▶ **Work instructions**:
Restate the records that follow word for word. Omit the images.
○ ○ ○ ○ ○
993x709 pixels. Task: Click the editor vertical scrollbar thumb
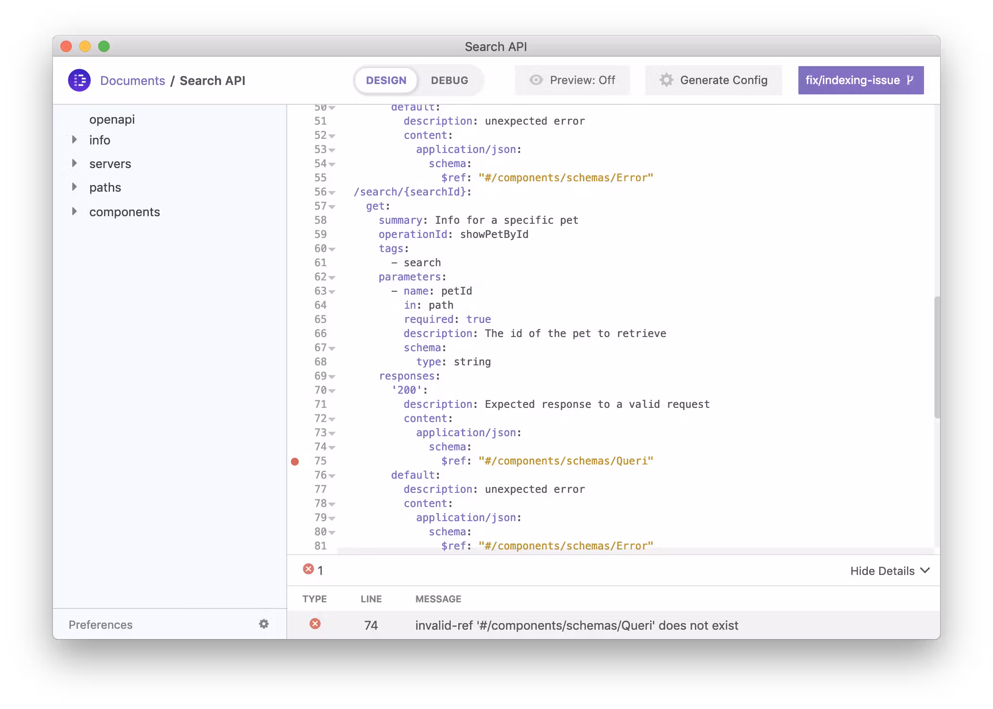pyautogui.click(x=937, y=357)
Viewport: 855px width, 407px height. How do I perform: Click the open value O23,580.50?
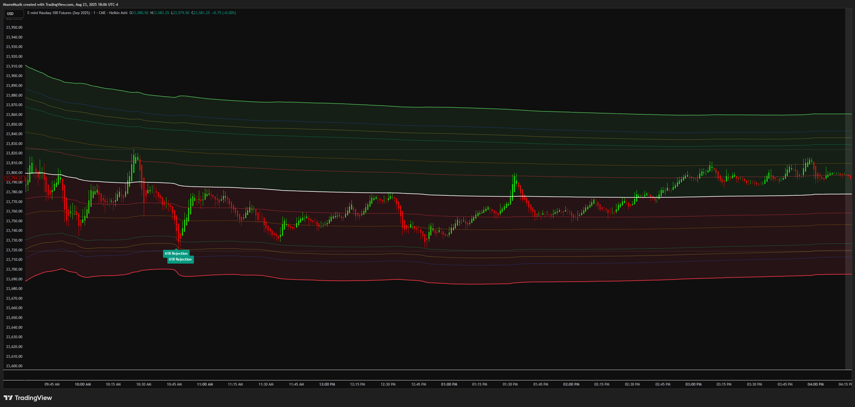(139, 13)
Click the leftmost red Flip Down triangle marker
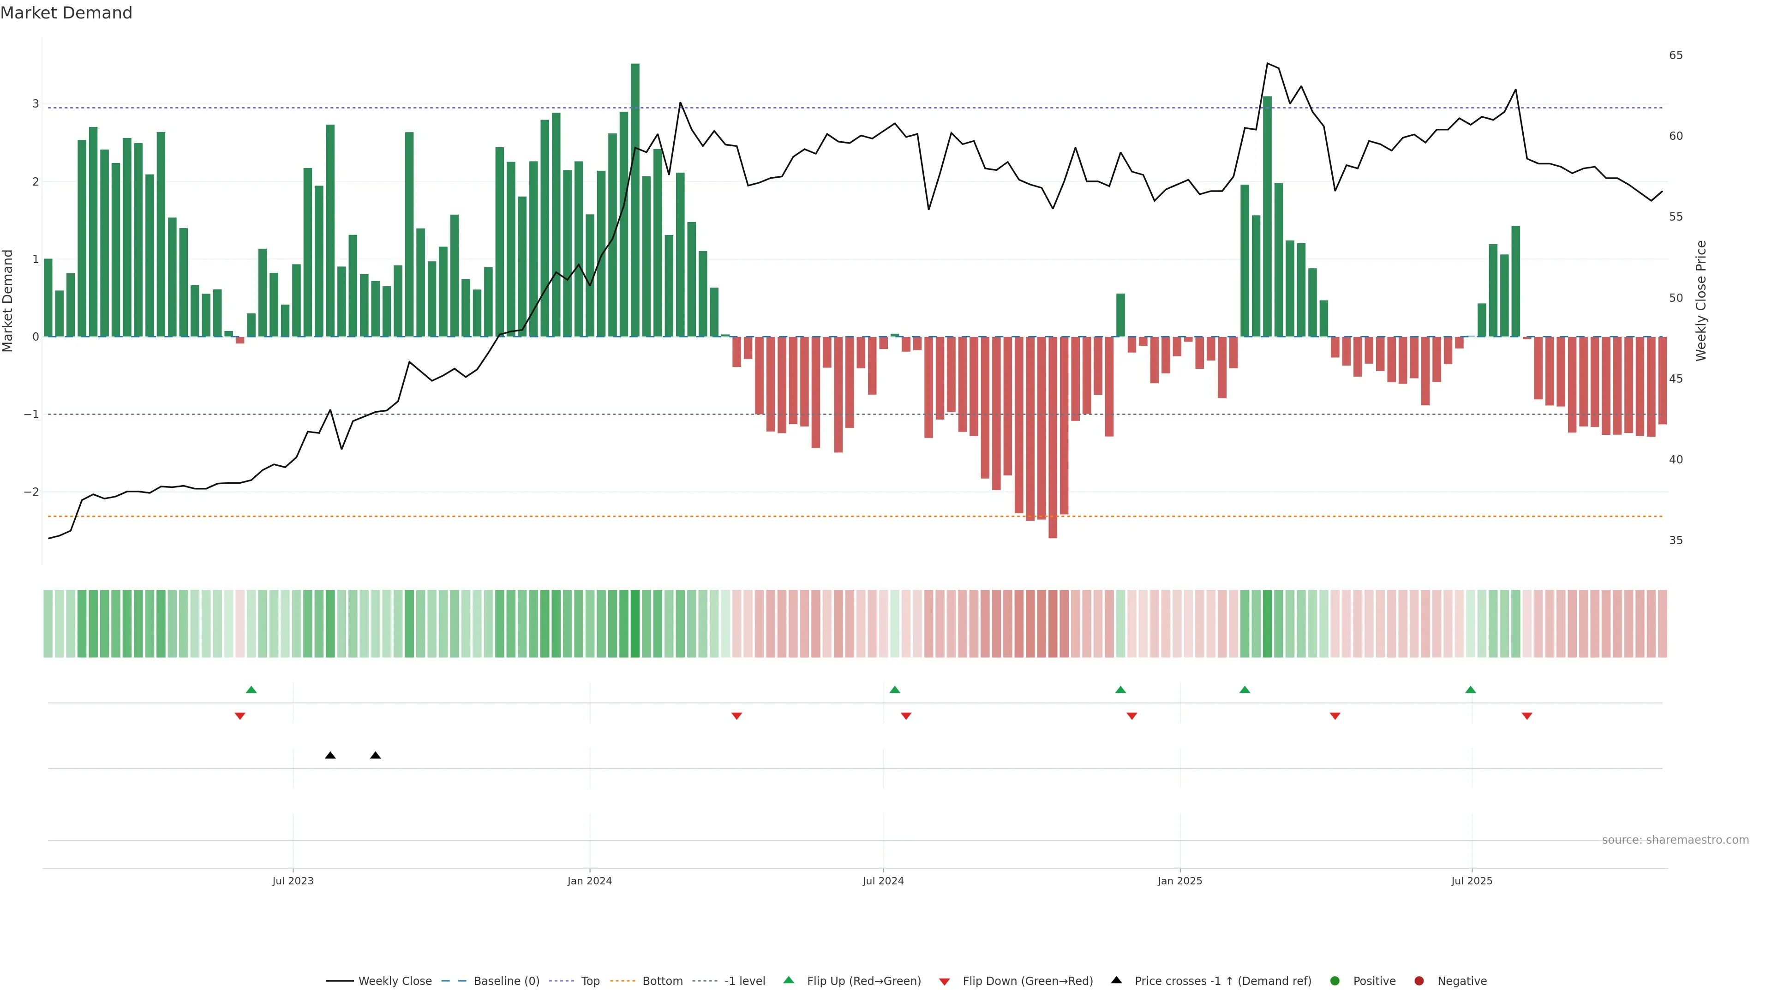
○ ○ ○ ○ ○
▶ **Exercise solution**:
993x709 pixels. Task: Click the editor vertical scrollbar thumb
pyautogui.click(x=937, y=357)
Viewport: 855px width, 407px height. How do I perform: Click the open value O23,580.50?
(139, 13)
Click the leftmost red Flip Down triangle marker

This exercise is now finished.